Oceanic Weather
The preliminary volcanic ash detection algorithm is shown in a) for the Soufriere Hills eruption on 20 May 2006 at 1445 UTC, approximately 3.5 hours after the initial eruption. For comparison, the corresponding visible satellite imagery is shown in b) and the infrared temperature imagery is shown in d). The cloud top height algorithm output (geopotential height in Kft) shown in c) is derived from the IR temperature through a mapping to the global model sounding.

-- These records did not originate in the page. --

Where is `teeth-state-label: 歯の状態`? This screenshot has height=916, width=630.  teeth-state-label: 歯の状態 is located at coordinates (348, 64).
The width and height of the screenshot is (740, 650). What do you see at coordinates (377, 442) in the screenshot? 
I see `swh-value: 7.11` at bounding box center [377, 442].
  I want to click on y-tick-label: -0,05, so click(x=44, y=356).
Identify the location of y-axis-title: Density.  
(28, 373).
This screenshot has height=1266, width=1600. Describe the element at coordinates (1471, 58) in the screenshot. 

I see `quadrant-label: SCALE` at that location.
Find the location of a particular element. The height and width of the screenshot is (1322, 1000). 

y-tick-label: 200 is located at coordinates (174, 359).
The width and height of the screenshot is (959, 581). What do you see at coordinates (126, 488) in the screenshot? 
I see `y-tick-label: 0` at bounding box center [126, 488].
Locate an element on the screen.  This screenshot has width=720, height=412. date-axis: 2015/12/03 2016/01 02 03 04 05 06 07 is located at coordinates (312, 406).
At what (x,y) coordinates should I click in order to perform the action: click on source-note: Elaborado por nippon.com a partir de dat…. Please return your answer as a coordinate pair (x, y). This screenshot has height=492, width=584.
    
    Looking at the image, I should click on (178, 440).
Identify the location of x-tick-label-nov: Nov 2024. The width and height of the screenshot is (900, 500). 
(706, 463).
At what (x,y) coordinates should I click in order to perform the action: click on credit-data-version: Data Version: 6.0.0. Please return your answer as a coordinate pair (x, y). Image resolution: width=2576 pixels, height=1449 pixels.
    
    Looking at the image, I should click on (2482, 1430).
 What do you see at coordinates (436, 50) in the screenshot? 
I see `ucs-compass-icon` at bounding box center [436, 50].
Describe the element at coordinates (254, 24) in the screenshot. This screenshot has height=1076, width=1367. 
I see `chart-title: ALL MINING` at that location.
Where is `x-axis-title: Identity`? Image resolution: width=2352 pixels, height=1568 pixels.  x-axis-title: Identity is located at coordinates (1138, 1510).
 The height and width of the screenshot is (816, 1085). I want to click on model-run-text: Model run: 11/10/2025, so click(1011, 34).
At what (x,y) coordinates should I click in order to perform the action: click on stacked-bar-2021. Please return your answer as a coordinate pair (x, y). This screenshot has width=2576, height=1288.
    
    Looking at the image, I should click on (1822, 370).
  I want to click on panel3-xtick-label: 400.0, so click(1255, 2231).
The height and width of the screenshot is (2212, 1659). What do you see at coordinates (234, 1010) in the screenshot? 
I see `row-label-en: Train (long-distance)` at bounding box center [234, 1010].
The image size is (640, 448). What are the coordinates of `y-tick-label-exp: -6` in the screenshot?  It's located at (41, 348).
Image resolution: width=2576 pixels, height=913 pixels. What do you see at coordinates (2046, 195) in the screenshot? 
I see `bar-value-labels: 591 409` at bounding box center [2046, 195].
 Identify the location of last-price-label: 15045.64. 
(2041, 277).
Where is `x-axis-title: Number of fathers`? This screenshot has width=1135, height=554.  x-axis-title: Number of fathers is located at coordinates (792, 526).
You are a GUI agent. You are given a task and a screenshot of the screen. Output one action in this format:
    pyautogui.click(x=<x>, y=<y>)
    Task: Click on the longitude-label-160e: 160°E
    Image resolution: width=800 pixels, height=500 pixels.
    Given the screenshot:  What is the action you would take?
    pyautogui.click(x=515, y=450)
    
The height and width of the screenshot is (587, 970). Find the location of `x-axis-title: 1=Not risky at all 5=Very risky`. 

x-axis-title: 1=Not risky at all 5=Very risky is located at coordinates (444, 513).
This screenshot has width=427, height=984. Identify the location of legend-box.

A variety of hazards such as volcanic ash, convection, turbulence, icing and adverse headwinds affect the safety, efficiency and economic viability of aircraft operations over oceanic regions. Accident databases from national and international sources indicate that aircraft incursion into volcanic ash clouds, for example, is a safety concern that causes $10M/year in damage to engines, avionics and airframes and impacts efficiency costs by $1.4M/year. Adverse headwinds, hazardous convection, turbulence, icing and lightning often necessitate aircraft rerouting while in-flight, leading to higher fuel costs and delays. Despite the significance of these hazards, few, if any, high-resolution aviation weather products are available to pilots, dispatchers, and air traffic managers. Development of improved tools for detecting and forecasting hazards has long been plagued by severely-limited data availability in remote oceanic regions, the long duration of transoceanic flights, and the difficulty of transmitting critical information into the cockpit. RAL’s Oceanic Weather Program, sponsored by the FAA, works to overcome these limitations through the use of a diverse range of satellite observations, global model results and satellite-based communications.
FY06 Accomplishments
A preliminary algorithm for volcanic ash detection has been devised using a scaled combination of several satellite-based volcanic ash detection algorithms. Figure 1 shows an example from the Soufriere Hills eruption on 20 May 2006. This preliminary algorithm shows good performance at detecting the ash cloud for the first few hours after the eruption. Future efforts will focus on improving detection performance as the ash cloud disperses. The “Weather in the Cockpit” operational demonstration of the cloud top height product was a significant milestone for the OWPDT. Each day four United Airlines flights have been given printouts of the cloud top height product when significant weather is expected to be encountered in the next two hours of flight. Pilot feedback shows a positive response to the product as they currently have little graphical inflight weather information.